_What the task requires_.
From the listing below, output only the lines starting at the line that has "Auswirkungen sozialer Medien" and ending at the line that has "Technologiebedingte Schlafprobleme (126, 280)", exactly as they appear, ends included.

_Information shown_.

-*-*-

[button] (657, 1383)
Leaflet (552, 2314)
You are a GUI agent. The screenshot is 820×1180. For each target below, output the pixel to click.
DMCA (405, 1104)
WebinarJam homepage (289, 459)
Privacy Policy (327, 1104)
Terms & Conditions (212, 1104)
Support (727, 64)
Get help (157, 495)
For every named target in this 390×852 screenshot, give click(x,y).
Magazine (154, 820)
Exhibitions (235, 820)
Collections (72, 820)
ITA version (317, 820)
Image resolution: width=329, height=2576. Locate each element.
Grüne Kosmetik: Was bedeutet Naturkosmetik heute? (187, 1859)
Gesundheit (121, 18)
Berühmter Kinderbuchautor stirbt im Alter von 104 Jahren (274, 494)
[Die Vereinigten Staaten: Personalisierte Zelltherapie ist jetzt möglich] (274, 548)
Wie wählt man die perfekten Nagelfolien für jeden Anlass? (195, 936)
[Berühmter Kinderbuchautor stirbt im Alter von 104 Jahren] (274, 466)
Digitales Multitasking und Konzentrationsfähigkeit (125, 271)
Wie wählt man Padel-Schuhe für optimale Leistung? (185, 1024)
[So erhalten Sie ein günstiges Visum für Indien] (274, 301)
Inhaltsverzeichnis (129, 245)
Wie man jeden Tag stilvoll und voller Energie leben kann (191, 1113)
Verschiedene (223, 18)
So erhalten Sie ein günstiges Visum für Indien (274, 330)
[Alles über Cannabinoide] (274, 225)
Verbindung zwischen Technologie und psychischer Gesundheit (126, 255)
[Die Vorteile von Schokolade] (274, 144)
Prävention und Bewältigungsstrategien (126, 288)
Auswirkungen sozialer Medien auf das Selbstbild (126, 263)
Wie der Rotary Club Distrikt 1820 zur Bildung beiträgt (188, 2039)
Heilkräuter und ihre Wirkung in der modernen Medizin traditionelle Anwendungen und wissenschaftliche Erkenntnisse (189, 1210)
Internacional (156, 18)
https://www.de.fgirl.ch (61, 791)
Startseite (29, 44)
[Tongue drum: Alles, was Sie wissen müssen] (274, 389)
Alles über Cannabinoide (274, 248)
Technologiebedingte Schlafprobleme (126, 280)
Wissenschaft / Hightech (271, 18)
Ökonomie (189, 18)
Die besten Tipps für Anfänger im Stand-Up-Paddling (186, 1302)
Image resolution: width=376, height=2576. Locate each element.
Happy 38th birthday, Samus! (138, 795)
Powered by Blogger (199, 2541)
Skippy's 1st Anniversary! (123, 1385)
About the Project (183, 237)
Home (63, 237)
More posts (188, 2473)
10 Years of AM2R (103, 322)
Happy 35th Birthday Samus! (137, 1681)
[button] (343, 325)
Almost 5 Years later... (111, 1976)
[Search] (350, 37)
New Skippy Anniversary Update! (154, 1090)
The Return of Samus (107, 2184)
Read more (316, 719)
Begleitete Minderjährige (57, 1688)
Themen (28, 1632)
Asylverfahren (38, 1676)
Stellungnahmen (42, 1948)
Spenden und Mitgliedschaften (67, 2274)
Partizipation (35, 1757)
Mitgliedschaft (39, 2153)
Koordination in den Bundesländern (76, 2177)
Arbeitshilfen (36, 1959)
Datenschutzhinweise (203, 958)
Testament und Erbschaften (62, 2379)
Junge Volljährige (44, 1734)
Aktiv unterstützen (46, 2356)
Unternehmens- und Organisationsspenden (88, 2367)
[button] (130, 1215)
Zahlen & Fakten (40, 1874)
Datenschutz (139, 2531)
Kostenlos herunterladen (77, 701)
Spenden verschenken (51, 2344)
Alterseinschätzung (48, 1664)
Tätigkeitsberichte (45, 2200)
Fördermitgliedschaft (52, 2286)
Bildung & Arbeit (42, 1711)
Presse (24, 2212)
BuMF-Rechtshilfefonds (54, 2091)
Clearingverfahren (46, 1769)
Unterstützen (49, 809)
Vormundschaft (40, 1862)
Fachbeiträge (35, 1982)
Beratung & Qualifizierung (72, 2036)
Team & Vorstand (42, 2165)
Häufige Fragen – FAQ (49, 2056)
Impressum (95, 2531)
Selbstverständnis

-*-*-

_Exercise output_.
Auswirkungen sozialer Medien auf das Selbstbild (126, 263)
Wie der Rotary Club Distrikt 1820 zur Bildung beiträgt (188, 2039)
Heilkräuter und ihre Wirkung in der modernen Medizin traditionelle Anwendungen und wissenschaftliche Erkenntnisse (189, 1210)
Internacional (156, 18)
https://www.de.fgirl.ch (61, 791)
Startseite (29, 44)
[Tongue drum: Alles, was Sie wissen müssen] (274, 389)
Alles über Cannabinoide (274, 248)
Technologiebedingte Schlafprobleme (126, 280)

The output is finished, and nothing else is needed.